Reproduce every entry exactly as given.

BEGIN EXTRACTED MATERIAL

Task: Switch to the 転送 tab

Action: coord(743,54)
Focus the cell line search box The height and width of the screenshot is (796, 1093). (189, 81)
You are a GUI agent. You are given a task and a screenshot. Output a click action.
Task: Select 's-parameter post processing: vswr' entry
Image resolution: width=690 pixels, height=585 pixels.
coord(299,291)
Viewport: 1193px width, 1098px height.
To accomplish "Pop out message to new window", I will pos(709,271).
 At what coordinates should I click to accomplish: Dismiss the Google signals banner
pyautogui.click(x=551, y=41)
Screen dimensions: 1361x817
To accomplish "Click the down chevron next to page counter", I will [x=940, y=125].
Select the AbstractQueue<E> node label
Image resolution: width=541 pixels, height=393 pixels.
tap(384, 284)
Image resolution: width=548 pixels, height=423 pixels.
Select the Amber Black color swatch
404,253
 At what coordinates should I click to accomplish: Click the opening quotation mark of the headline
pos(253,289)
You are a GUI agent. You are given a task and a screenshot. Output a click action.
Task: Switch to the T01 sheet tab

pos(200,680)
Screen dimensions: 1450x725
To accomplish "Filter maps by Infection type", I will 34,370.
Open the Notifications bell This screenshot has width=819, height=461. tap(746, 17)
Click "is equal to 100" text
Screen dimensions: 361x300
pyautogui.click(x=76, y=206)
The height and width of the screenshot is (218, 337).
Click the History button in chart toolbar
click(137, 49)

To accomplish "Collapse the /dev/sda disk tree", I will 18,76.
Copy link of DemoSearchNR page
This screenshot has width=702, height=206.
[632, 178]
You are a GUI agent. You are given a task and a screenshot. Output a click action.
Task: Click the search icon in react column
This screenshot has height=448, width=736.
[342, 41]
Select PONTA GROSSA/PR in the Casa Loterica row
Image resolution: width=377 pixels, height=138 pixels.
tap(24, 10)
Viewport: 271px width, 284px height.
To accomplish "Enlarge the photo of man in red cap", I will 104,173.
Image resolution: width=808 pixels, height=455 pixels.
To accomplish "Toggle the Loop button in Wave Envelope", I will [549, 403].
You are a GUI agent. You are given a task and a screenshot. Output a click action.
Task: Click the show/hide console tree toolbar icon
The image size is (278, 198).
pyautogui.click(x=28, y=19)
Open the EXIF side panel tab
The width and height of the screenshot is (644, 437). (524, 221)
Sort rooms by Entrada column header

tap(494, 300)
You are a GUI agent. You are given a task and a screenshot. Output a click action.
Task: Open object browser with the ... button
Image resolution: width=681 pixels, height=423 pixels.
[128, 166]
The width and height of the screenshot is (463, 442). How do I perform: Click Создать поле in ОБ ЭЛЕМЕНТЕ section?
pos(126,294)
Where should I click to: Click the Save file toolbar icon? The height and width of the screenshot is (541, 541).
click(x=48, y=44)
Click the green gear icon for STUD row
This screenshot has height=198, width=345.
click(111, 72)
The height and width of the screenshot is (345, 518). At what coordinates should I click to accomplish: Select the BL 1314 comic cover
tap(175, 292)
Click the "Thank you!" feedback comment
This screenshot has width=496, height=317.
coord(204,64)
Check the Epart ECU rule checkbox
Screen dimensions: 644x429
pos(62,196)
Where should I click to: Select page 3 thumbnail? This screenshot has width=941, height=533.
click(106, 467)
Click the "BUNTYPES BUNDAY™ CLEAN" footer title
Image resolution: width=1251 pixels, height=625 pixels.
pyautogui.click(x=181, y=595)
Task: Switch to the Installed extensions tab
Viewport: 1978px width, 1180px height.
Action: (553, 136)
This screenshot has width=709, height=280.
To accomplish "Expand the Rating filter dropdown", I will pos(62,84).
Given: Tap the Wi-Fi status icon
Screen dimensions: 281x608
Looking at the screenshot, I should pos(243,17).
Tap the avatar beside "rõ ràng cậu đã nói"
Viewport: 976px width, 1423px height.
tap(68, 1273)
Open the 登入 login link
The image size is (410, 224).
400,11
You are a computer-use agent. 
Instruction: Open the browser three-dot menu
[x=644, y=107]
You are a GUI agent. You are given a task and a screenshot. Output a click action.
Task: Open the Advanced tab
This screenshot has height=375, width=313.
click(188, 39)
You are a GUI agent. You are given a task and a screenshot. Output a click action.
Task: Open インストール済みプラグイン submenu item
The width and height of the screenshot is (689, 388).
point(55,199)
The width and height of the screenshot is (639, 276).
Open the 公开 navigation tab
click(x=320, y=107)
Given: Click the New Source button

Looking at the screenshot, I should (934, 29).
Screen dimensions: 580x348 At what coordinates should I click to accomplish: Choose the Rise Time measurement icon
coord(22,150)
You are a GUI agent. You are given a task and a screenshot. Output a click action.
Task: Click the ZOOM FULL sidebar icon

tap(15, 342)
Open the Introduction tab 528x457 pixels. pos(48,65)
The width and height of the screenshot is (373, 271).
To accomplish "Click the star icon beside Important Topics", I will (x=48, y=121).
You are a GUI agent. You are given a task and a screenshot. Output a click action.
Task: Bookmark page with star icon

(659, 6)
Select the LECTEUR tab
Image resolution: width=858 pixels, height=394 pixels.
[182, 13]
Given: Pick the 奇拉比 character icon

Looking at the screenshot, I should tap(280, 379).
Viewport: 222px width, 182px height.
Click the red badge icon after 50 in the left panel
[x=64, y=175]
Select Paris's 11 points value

END EXTRACTED MATERIAL

TASK OUTPUT:
Task: Switch to the 転送 tab

Action: coord(743,54)
Focus the cell line search box The height and width of the screenshot is (796, 1093). (189, 81)
You are a GUI agent. You are given a task and a screenshot. Output a click action.
Task: Select 's-parameter post processing: vswr' entry
Image resolution: width=690 pixels, height=585 pixels.
coord(299,291)
Viewport: 1193px width, 1098px height.
To accomplish "Pop out message to new window", I will pos(709,271).
 At what coordinates should I click to accomplish: Dismiss the Google signals banner
pyautogui.click(x=551, y=41)
Screen dimensions: 1361x817
To accomplish "Click the down chevron next to page counter", I will [x=940, y=125].
Select the AbstractQueue<E> node label
Image resolution: width=541 pixels, height=393 pixels.
tap(384, 284)
Image resolution: width=548 pixels, height=423 pixels.
Select the Amber Black color swatch
404,253
 At what coordinates should I click to accomplish: Click the opening quotation mark of the headline
pos(253,289)
You are a GUI agent. You are given a task and a screenshot. Output a click action.
Task: Switch to the T01 sheet tab

pos(200,680)
Screen dimensions: 1450x725
To accomplish "Filter maps by Infection type", I will 34,370.
Open the Notifications bell This screenshot has width=819, height=461. tap(746, 17)
Click "is equal to 100" text
Screen dimensions: 361x300
pyautogui.click(x=76, y=206)
The height and width of the screenshot is (218, 337).
Click the History button in chart toolbar
click(137, 49)

To accomplish "Collapse the /dev/sda disk tree", I will 18,76.
Copy link of DemoSearchNR page
This screenshot has width=702, height=206.
[632, 178]
You are a GUI agent. You are given a task and a screenshot. Output a click action.
Task: Click the search icon in react column
This screenshot has height=448, width=736.
[342, 41]
Select PONTA GROSSA/PR in the Casa Loterica row
Image resolution: width=377 pixels, height=138 pixels.
tap(24, 10)
Viewport: 271px width, 284px height.
To accomplish "Enlarge the photo of man in red cap", I will 104,173.
Image resolution: width=808 pixels, height=455 pixels.
To accomplish "Toggle the Loop button in Wave Envelope", I will [549, 403].
You are a GUI agent. You are given a task and a screenshot. Output a click action.
Task: Click the show/hide console tree toolbar icon
The image size is (278, 198).
pyautogui.click(x=28, y=19)
Open the EXIF side panel tab
The width and height of the screenshot is (644, 437). (524, 221)
Sort rooms by Entrada column header

tap(494, 300)
You are a GUI agent. You are given a task and a screenshot. Output a click action.
Task: Open object browser with the ... button
Image resolution: width=681 pixels, height=423 pixels.
[128, 166]
The width and height of the screenshot is (463, 442). How do I perform: Click Создать поле in ОБ ЭЛЕМЕНТЕ section?
pos(126,294)
Where should I click to: Click the Save file toolbar icon? The height and width of the screenshot is (541, 541).
click(x=48, y=44)
Click the green gear icon for STUD row
This screenshot has height=198, width=345.
click(111, 72)
The height and width of the screenshot is (345, 518). At what coordinates should I click to accomplish: Select the BL 1314 comic cover
tap(175, 292)
Click the "Thank you!" feedback comment
This screenshot has width=496, height=317.
coord(204,64)
Check the Epart ECU rule checkbox
Screen dimensions: 644x429
pos(62,196)
Where should I click to: Select page 3 thumbnail? This screenshot has width=941, height=533.
click(106, 467)
Click the "BUNTYPES BUNDAY™ CLEAN" footer title
Image resolution: width=1251 pixels, height=625 pixels.
pyautogui.click(x=181, y=595)
Task: Switch to the Installed extensions tab
Viewport: 1978px width, 1180px height.
Action: (553, 136)
This screenshot has width=709, height=280.
To accomplish "Expand the Rating filter dropdown", I will pos(62,84).
Given: Tap the Wi-Fi status icon
Screen dimensions: 281x608
Looking at the screenshot, I should pos(243,17).
Tap the avatar beside "rõ ràng cậu đã nói"
Viewport: 976px width, 1423px height.
tap(68, 1273)
Open the 登入 login link
The image size is (410, 224).
400,11
You are a computer-use agent. 
Instruction: Open the browser three-dot menu
[x=644, y=107]
You are a GUI agent. You are given a task and a screenshot. Output a click action.
Task: Open the Advanced tab
This screenshot has height=375, width=313.
click(188, 39)
You are a GUI agent. You are given a task and a screenshot. Output a click action.
Task: Open インストール済みプラグイン submenu item
The width and height of the screenshot is (689, 388).
point(55,199)
The width and height of the screenshot is (639, 276).
Open the 公开 navigation tab
click(x=320, y=107)
Given: Click the New Source button

Looking at the screenshot, I should (934, 29).
Screen dimensions: 580x348 At what coordinates should I click to accomplish: Choose the Rise Time measurement icon
coord(22,150)
You are a GUI agent. You are given a task and a screenshot. Output a click action.
Task: Click the ZOOM FULL sidebar icon

tap(15, 342)
Open the Introduction tab 528x457 pixels. pos(48,65)
The width and height of the screenshot is (373, 271).
To accomplish "Click the star icon beside Important Topics", I will (x=48, y=121).
You are a GUI agent. You are given a task and a screenshot. Output a click action.
Task: Bookmark page with star icon

(659, 6)
Select the LECTEUR tab
Image resolution: width=858 pixels, height=394 pixels.
[182, 13]
Given: Pick the 奇拉比 character icon

Looking at the screenshot, I should tap(280, 379).
Viewport: 222px width, 182px height.
Click the red badge icon after 50 in the left panel
[x=64, y=175]
Select Paris's 11 points value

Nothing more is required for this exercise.